支那の聖人の話ではいかがですか?寿、福、幸明、好修徳、好修命ですかね。これは本当に幸福というものの内容をはっきり示してくれます。我々は幸福というものの内容を考えないで幸福、幸福と言っているけれど幸福というのは、まず第一に健康で長生きできる、いつまでも不老長寿であるということでなくてはいけない。次には金のことでくよくよしない。泥棒に遭ったり火事に遭ったり飛行機で死んだり絶対にしない。次に道を楽しむ。悠久なるものを楽しむ。ただ時分の身辺だけ、家族だけということではなく非常に大きなところにねらいをつけるということです。最後に有終の美をなすということです。

人生の最後がいかにも楽しいものであるというのでなければいけない。人生どんなに幸福であっても最後が悲惨であったら何にもならない。これだけの条件がそろわなければ本当に幸福だとは言えないということです。これは皆さんも同感だと思います。次には仏教的には四苦八苦ということで決めるのですが決め方が陰性なのです。五福の方は表、四苦八苦のほうは裏から決めてあるのです。四つの苦しみとは、この人生において生きて行く苦しみ、病気になる恐ろしさ、年をとる悲しさ、死ぬ悲しさ。
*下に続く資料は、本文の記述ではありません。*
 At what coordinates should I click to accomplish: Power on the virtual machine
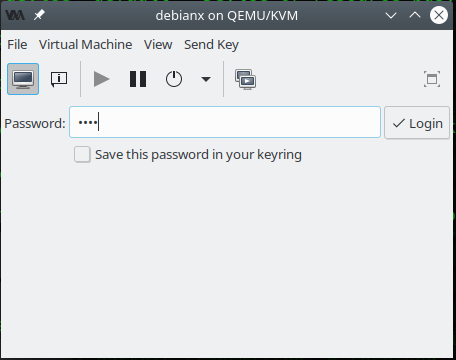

この四つが四苦、次の四つは求めて求めて求めるほどそれが手に入らない。いくら探しても手に入らない。次は欲情が煩悩が燃え盛ってどうにもならない五蘊盛苦。次は憎い嫌だと思う人とは鼻を突き合わせていなくてはならない。この世に生きて行くうえでいやな思い、大嫌いな人にあったり恨めしい人ができたりの怨憎会苦。次には愛別離苦。愛してかわいがって大切にしている物に必ず別れる。これが四苦八苦です。これを無くすのにはどうしたらいいか。これにはいろんな先生がいてそれを説いたのですが、日本で一番偉い仏教の元祖の伝教大師と弘法大師。弘法大師は伝教大師より十歳若かった。

伝教大師は支那に行かないうちに日本で勉強しました。比叡山の大きなお寺を作ったのはこの人です。一千三百年前のその頃は比叡山には猿がいたと言います。偉い人ですね。坂本のある貧乏な武士の家で生まれたのですが、この人は民間では聖徳太子を除いて仏教界の最大の恩人です。この人が帰ってから日蓮宗でも、真言宗でも或いは浄土宗でも念仏宗でも其のほかのものでも、すべての仏教は皆これで教えているのです。伝教という人がね。偉い人ですね。この人の伝記を読むと絶対勉強になります。其の時分、唐が国だったのですが、日本の政府が金を出して五艘、十艘と船を仕立てて遣唐使として支那へ送ったのです。この人は十三回目かの遣唐使として弘法大師と一緒に支那へわたった。

弘法大師の船は四、五日目に南洋のほうに流されて一ヶ月目に支那の南の果てに着いた。ところが伝教大師の法は四ヶ月漂流したのです。毎日毎日大揺れに揺れて、残りの二艘は途中で壊れて乗っていた人は死んでしまった。今だと飛行機で四時間で行けるところを四ヶ月懸かったのです。すごい苦労をしたものです。実に苦労をしたものです。その時の帰路鑑真和尚という支那の偉い人を連れてきた。この人は三十代でぜひ日本で仏教を広めようと思い、決心して船に乗ったが、なんべん船出しても船が難破して、とうとう六十になるまで出国できなかった。辛抱強い人で何十年と船待ちをしていたのです。ついには六十から六十四になって目が見えなくなり困っていたところに伝教大師がきて、帰国するから一緒に行こうということになり、やっと日本に来た。六十四歳からこの人の布教伝道は始まったのです。ところがこの鑑真に光明皇后が深く帰依されて、癩病院を建てたり、施寮院、施薬院を建てたり、すっかり皇室は仏教宗になったのです。